Egypt remains a steadfast emerging market; its name is no longer synonymous with risk for U.S. and global investors. The annual Gallup Global Law and Order poll, published in June 2018, ranked the country 16th out of 135 countries in terms of safety, making it the safest country in Africa and even safer than the U.S., which ranked 35th.
“Our economic relationship with the U.S. is supported and enhanced by our strong political ties today, and the mutual desire is to continue cooperation in the economic sector at higher levels. It has been beneficial, to both Egypt and the United States, therefore they continue to explore advantageous avenues,” clarifies Minister Shoukry.
Indeed, even before the reforms, Egypt has long been a preferred destination in the region for U.S. commercial interests. American foreign direct investment (FDI) in the country stood at $22.2 billion as of the financial year 2016-17, equivalent to a staggering 38.6 percent of the U.S.’ total FDI in Africa. Meanwhile, in the Middle East, Egypt comes only second to the United Arab Emirates. Today, the government sees attracting as much as $11 billion in FDI in the current financial year – up from $7.9 billion last year and a clear sign of growing investor confidence in the recovering Egyptian economy.
“Major American companies are heavily invested in Egypt and have been here over the last 40 or 50 years, and in general, they have been rewarded quite handsomely by their operations in Egypt … President El-Sisi has also always shown a high degree of receptivity in meeting with interested American companies, and
in highlighting the opportunities that exist in Egypt; the investment opportunities,” Minister Shoukry explains, adding that “with the current discoveries of huge gas reserves [in the Zohr offshore field], Egypt can be an energy hub for the eastern Mediterranean, Europe and beyond.”
Commerce is tightly bound into Egypt’s DNA, with a trading history that spans over five millennia. For American investors, the country represents not only a 100-million strong domestic market, but also a hub through which they can access major markets without tariffs as a result of a number of preferential trade greements with the Arab countries, the EU, Turkey, and the COMESA, SADC, and the EAC blocks, which together comprise 26 African countries.
“The Suez Canal corridor provides for American companies a base to expand production lines and to take advantage of the free trade arrangements that Egypt has with the Arab world and also with Africa. The Continental Free Trade Area (CFTA) is another additional element that can be attractive to U.S. companies to be based in Egypt and expand into Africa. All components of a solid Egypt-U.S. relationship are on track to mutually benefit both sides,” notes Minister Shoukry.
This tight regional integration will come into sharper focus this year, as the country assumed the leadership of the African Union. In his keynote speech as he took the helm of the bloc, President El-Sisi underscored the need for greater regional integration, economic ties and investment within the continent, calling for the CFTA to be put to its full use.
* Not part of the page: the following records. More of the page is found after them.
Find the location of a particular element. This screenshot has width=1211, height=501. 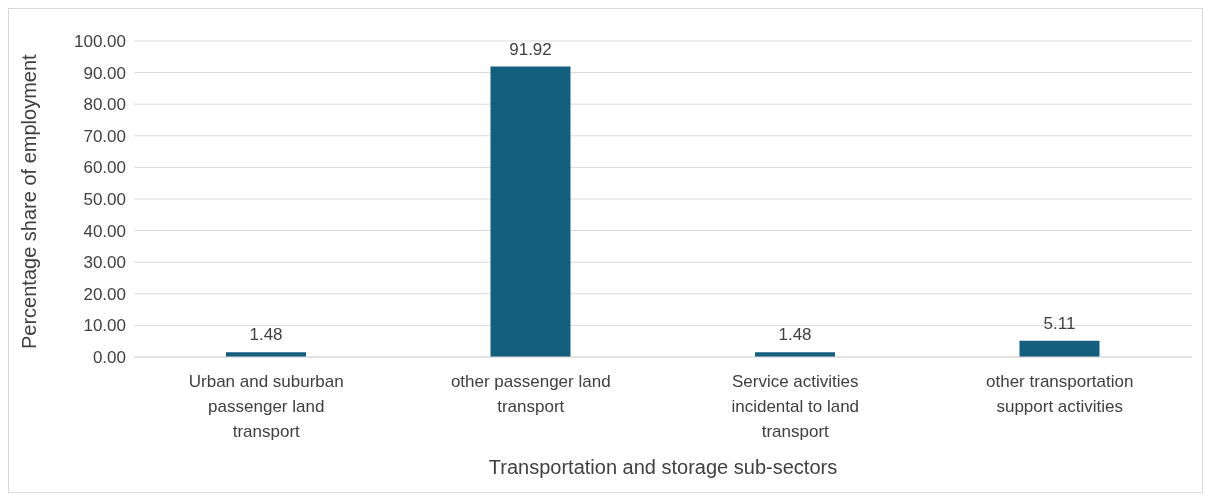

y-tick-label: 50.00 is located at coordinates (104, 200). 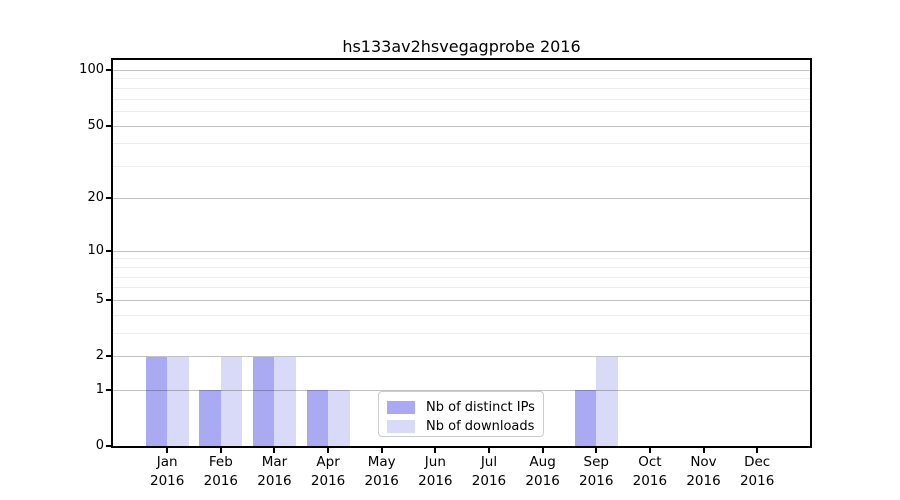 I want to click on x-tick-mark-aug-2016, so click(x=542, y=450).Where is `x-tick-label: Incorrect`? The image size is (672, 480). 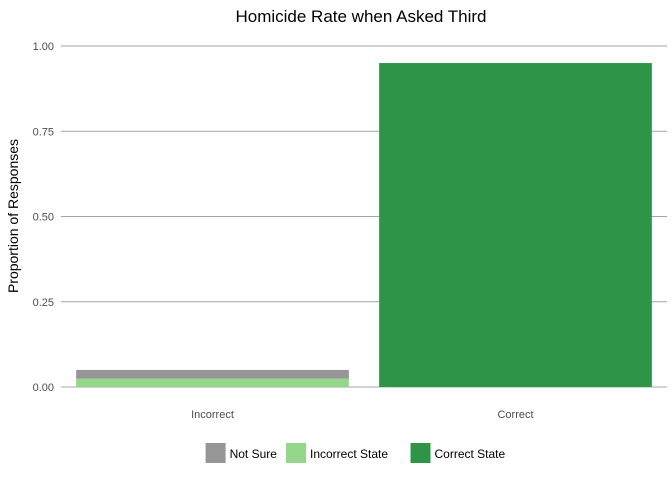 x-tick-label: Incorrect is located at coordinates (212, 415).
Meanwhile, the Trump Administration recently unveiled its Africa strategy as yet another opportunity for Egypt to shine as both a trusted partner and a core economic and socio-political power hub. The strategy’s aims, which include enhancing U.S. trade and commercial ties with African nations through arrangements that benefit both sides, and countering the threat of terrorism, play to Egypt’s strengths, while U.S. companies, which already have a base in the country, will increasingly be able to use it as a springboard into the rest of the continent.
“We have very special things happening, our relationship has never been stronger, we are working with Egypt on many different fronts including military and trade,” President Trump recently said.